┌─ Data lines

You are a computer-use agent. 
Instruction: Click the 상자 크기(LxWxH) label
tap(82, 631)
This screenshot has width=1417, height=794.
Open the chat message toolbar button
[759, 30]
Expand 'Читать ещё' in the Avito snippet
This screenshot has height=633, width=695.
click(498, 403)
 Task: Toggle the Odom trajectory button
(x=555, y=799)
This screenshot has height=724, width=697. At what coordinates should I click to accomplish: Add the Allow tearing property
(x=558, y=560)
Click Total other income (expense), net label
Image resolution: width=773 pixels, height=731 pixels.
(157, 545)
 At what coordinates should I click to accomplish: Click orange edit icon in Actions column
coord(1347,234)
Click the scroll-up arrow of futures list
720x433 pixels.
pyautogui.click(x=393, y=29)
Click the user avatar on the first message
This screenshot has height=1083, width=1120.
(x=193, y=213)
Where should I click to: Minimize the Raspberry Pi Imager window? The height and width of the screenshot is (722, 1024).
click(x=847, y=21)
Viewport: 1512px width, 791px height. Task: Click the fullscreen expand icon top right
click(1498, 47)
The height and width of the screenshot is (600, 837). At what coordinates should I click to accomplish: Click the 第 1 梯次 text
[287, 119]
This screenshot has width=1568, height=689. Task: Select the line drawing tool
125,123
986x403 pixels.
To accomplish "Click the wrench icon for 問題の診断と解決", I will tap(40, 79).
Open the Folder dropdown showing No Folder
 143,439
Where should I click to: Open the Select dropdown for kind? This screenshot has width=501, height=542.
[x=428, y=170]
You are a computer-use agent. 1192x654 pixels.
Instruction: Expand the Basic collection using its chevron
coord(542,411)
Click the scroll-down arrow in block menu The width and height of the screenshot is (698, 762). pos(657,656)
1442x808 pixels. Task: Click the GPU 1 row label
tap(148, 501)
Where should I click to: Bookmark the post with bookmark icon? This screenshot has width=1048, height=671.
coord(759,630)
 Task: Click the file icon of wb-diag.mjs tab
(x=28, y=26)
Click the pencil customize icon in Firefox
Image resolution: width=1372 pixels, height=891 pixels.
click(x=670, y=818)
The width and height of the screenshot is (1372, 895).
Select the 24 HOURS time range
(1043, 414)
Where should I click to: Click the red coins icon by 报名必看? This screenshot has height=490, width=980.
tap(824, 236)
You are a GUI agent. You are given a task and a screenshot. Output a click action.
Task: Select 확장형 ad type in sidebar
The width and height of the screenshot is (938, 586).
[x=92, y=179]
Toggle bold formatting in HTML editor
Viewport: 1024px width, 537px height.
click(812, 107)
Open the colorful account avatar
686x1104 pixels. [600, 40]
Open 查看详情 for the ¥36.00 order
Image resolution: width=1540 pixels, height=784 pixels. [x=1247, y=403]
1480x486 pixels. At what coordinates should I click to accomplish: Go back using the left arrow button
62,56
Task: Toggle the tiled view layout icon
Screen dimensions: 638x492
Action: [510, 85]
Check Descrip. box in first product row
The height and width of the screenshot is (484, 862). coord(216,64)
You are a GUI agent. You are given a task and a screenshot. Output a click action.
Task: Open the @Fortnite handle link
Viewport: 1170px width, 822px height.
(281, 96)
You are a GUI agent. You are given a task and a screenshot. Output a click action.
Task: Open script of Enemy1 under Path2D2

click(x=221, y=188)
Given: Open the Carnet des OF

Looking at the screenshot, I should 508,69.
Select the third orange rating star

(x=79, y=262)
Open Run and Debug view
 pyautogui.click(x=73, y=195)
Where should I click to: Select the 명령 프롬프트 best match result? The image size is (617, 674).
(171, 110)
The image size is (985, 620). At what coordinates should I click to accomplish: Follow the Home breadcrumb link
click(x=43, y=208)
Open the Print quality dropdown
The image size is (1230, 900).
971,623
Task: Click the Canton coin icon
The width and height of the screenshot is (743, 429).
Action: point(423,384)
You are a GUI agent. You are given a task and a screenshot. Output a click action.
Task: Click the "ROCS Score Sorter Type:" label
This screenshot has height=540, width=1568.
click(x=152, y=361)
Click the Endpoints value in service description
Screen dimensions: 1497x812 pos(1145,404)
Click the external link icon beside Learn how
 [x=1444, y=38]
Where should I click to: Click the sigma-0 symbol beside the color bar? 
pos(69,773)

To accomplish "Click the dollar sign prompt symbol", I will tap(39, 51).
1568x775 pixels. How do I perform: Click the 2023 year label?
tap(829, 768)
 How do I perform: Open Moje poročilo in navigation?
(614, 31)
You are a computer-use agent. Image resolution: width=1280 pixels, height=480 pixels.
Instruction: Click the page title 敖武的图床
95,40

└─

**Aim of the exercise:**
Copy out all of the material above line for line, changing nothing.

**Result for this exercise:**
You are a computer-use agent. 
Instruction: Click the 상자 크기(LxWxH) label
tap(82, 631)
This screenshot has width=1417, height=794.
Open the chat message toolbar button
[759, 30]
Expand 'Читать ещё' in the Avito snippet
This screenshot has height=633, width=695.
click(498, 403)
 Task: Toggle the Odom trajectory button
(x=555, y=799)
This screenshot has height=724, width=697. At what coordinates should I click to accomplish: Add the Allow tearing property
(x=558, y=560)
Click Total other income (expense), net label
Image resolution: width=773 pixels, height=731 pixels.
(157, 545)
 At what coordinates should I click to accomplish: Click orange edit icon in Actions column
coord(1347,234)
Click the scroll-up arrow of futures list
720x433 pixels.
pyautogui.click(x=393, y=29)
Click the user avatar on the first message
This screenshot has height=1083, width=1120.
(x=193, y=213)
Where should I click to: Minimize the Raspberry Pi Imager window? The height and width of the screenshot is (722, 1024).
click(x=847, y=21)
Viewport: 1512px width, 791px height. Task: Click the fullscreen expand icon top right
click(1498, 47)
The height and width of the screenshot is (600, 837). At what coordinates should I click to accomplish: Click the 第 1 梯次 text
[287, 119]
This screenshot has width=1568, height=689. Task: Select the line drawing tool
125,123
986x403 pixels.
To accomplish "Click the wrench icon for 問題の診断と解決", I will tap(40, 79).
Open the Folder dropdown showing No Folder
 143,439
Where should I click to: Open the Select dropdown for kind? This screenshot has width=501, height=542.
[x=428, y=170]
You are a computer-use agent. 1192x654 pixels.
Instruction: Expand the Basic collection using its chevron
coord(542,411)
Click the scroll-down arrow in block menu The width and height of the screenshot is (698, 762). pos(657,656)
1442x808 pixels. Task: Click the GPU 1 row label
tap(148, 501)
Where should I click to: Bookmark the post with bookmark icon? This screenshot has width=1048, height=671.
coord(759,630)
 Task: Click the file icon of wb-diag.mjs tab
(x=28, y=26)
Click the pencil customize icon in Firefox
Image resolution: width=1372 pixels, height=891 pixels.
click(x=670, y=818)
The width and height of the screenshot is (1372, 895).
Select the 24 HOURS time range
(1043, 414)
Where should I click to: Click the red coins icon by 报名必看? This screenshot has height=490, width=980.
tap(824, 236)
You are a GUI agent. You are given a task and a screenshot. Output a click action.
Task: Select 확장형 ad type in sidebar
The width and height of the screenshot is (938, 586).
[x=92, y=179]
Toggle bold formatting in HTML editor
Viewport: 1024px width, 537px height.
click(812, 107)
Open the colorful account avatar
686x1104 pixels. [600, 40]
Open 查看详情 for the ¥36.00 order
Image resolution: width=1540 pixels, height=784 pixels. [x=1247, y=403]
1480x486 pixels. At what coordinates should I click to accomplish: Go back using the left arrow button
62,56
Task: Toggle the tiled view layout icon
Screen dimensions: 638x492
Action: [510, 85]
Check Descrip. box in first product row
The height and width of the screenshot is (484, 862). coord(216,64)
You are a GUI agent. You are given a task and a screenshot. Output a click action.
Task: Open the @Fortnite handle link
Viewport: 1170px width, 822px height.
(281, 96)
You are a GUI agent. You are given a task and a screenshot. Output a click action.
Task: Open script of Enemy1 under Path2D2

click(x=221, y=188)
Given: Open the Carnet des OF

Looking at the screenshot, I should 508,69.
Select the third orange rating star

(x=79, y=262)
Open Run and Debug view
 pyautogui.click(x=73, y=195)
Where should I click to: Select the 명령 프롬프트 best match result? The image size is (617, 674).
(171, 110)
The image size is (985, 620). At what coordinates should I click to accomplish: Follow the Home breadcrumb link
click(x=43, y=208)
Open the Print quality dropdown
The image size is (1230, 900).
971,623
Task: Click the Canton coin icon
The width and height of the screenshot is (743, 429).
Action: point(423,384)
You are a GUI agent. You are given a task and a screenshot. Output a click action.
Task: Click the "ROCS Score Sorter Type:" label
This screenshot has height=540, width=1568.
click(x=152, y=361)
Click the Endpoints value in service description
Screen dimensions: 1497x812 pos(1145,404)
Click the external link icon beside Learn how
 [x=1444, y=38]
Where should I click to: Click the sigma-0 symbol beside the color bar? 
pos(69,773)

To accomplish "Click the dollar sign prompt symbol", I will tap(39, 51).
1568x775 pixels. How do I perform: Click the 2023 year label?
tap(829, 768)
 How do I perform: Open Moje poročilo in navigation?
(614, 31)
You are a computer-use agent. Image resolution: width=1280 pixels, height=480 pixels.
Instruction: Click the page title 敖武的图床
95,40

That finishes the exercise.